▶ _Task description_:
Copy out the rows below exactly as they appear, starting at the line containing "Click the 21 label in mini chart" and ending at the line containing "click(52, 24)", and reproduce only those lines.

— BEGIN —

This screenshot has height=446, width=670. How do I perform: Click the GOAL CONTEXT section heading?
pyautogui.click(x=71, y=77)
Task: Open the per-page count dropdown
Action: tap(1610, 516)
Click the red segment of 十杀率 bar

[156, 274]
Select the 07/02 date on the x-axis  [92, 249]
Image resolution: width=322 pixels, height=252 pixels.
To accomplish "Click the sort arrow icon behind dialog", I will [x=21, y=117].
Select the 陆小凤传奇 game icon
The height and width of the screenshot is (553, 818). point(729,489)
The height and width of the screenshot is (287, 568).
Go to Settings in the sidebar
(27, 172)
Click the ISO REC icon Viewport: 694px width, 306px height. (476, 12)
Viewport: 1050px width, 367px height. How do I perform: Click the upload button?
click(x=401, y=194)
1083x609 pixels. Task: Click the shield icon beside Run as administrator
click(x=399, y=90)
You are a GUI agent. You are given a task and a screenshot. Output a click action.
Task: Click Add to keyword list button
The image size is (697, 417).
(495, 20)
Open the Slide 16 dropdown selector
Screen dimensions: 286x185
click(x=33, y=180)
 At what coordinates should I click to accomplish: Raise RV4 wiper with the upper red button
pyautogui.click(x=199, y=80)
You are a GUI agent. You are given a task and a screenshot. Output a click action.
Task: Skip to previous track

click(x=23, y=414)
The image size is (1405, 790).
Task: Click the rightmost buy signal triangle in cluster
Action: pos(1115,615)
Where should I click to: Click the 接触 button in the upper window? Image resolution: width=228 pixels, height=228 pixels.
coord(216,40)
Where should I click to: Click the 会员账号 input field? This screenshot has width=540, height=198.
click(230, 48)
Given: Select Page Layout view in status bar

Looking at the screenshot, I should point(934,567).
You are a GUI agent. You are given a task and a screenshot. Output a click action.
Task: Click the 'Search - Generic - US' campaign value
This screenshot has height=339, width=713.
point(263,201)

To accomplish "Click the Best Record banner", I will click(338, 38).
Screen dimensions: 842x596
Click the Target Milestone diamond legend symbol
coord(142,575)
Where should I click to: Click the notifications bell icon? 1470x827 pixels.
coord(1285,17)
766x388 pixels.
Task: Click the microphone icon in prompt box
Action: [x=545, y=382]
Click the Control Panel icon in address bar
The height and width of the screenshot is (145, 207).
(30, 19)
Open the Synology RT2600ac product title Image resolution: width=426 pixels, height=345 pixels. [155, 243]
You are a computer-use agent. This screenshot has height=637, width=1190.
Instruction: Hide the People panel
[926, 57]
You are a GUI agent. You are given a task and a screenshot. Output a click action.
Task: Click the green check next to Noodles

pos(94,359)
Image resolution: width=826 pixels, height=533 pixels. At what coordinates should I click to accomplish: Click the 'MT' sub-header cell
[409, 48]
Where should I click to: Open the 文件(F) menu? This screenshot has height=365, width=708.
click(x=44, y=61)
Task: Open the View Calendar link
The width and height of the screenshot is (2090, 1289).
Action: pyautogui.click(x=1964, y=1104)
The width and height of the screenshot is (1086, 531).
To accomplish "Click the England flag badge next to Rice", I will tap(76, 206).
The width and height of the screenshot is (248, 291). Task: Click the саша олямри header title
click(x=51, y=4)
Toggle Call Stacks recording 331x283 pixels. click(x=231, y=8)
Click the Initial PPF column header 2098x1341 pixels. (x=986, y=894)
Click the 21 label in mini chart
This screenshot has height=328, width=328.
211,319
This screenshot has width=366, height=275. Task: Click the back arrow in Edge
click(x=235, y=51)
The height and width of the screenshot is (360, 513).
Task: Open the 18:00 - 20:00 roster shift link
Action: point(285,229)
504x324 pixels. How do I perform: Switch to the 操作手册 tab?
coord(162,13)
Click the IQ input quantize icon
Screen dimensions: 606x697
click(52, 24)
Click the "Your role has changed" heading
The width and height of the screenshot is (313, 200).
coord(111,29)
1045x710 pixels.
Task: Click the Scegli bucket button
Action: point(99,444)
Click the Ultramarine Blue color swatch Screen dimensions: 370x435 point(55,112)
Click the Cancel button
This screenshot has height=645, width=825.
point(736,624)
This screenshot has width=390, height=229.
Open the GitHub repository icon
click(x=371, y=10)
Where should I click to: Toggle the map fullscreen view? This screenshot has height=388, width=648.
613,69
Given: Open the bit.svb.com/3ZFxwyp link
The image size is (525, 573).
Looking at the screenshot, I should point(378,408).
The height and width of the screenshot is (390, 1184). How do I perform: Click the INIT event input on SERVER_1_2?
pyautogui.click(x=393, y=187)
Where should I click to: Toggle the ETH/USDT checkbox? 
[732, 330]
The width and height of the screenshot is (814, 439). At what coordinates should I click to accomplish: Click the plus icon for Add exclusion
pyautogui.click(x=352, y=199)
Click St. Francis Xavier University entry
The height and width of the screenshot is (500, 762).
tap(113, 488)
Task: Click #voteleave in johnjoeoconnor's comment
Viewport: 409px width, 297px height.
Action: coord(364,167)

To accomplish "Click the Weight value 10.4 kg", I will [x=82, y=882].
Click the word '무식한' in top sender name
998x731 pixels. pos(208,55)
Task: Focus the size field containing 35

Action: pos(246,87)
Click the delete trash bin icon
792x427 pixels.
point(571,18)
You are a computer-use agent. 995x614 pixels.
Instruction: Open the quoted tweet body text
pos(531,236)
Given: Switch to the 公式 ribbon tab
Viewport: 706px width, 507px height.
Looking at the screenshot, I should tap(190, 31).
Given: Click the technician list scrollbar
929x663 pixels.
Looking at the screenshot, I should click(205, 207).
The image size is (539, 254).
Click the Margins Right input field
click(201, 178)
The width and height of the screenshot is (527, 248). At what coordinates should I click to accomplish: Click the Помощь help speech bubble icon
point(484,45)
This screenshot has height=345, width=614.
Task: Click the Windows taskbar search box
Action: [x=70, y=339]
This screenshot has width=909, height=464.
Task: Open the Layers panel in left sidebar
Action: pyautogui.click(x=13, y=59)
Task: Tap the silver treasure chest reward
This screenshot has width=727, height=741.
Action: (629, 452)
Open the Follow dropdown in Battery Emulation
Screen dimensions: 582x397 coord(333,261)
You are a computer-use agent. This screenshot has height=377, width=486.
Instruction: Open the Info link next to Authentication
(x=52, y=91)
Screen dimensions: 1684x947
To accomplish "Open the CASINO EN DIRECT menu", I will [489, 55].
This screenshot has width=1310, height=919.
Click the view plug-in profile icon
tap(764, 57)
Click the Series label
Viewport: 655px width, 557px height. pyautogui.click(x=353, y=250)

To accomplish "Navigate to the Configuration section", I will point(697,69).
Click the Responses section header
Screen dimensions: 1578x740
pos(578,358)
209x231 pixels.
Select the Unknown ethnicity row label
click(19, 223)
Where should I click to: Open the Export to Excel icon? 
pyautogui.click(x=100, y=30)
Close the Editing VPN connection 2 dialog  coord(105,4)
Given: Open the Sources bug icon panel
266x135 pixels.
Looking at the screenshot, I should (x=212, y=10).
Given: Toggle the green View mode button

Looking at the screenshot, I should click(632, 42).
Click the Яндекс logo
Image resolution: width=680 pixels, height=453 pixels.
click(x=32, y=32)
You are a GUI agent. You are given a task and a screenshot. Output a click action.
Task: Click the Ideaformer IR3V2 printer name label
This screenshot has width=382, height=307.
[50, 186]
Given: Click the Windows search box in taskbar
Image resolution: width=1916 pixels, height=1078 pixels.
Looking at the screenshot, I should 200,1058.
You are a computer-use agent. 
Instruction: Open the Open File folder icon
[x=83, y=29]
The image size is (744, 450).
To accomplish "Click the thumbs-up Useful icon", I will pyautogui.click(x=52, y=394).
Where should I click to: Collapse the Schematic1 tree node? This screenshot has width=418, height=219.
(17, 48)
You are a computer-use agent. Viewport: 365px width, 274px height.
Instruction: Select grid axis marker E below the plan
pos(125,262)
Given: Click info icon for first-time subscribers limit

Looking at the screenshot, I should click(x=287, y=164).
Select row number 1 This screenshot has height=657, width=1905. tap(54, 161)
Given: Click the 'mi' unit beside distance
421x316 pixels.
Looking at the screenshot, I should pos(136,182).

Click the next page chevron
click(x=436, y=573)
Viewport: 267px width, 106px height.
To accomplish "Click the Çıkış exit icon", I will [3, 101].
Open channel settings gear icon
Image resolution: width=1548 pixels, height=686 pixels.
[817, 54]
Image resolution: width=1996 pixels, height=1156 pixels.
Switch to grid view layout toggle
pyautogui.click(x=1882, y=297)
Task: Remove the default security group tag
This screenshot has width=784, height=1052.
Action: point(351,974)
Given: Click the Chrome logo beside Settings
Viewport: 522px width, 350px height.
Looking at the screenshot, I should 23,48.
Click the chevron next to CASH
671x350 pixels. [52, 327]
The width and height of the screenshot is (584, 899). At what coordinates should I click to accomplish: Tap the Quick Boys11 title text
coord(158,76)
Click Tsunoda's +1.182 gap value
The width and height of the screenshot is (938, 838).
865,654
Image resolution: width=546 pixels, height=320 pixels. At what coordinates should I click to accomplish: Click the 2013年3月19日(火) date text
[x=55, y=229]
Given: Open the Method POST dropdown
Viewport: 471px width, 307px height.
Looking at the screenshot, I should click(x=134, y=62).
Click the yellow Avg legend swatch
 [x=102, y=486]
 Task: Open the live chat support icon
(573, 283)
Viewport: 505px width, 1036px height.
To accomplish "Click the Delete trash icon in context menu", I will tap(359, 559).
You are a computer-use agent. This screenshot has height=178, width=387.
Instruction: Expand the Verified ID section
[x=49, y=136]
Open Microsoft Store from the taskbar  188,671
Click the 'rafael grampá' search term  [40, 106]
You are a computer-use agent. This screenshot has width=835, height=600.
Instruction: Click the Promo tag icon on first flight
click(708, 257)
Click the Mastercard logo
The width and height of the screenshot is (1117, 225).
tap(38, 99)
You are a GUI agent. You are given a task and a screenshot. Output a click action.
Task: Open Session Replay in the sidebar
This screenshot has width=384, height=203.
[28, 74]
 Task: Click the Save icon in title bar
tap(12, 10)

— END —

▶ _Output for this task_:
Click the 21 label in mini chart
This screenshot has height=328, width=328.
211,319
This screenshot has width=366, height=275. Task: Click the back arrow in Edge
click(x=235, y=51)
The height and width of the screenshot is (360, 513).
Task: Open the 18:00 - 20:00 roster shift link
Action: point(285,229)
504x324 pixels. How do I perform: Switch to the 操作手册 tab?
coord(162,13)
Click the IQ input quantize icon
Screen dimensions: 606x697
click(52, 24)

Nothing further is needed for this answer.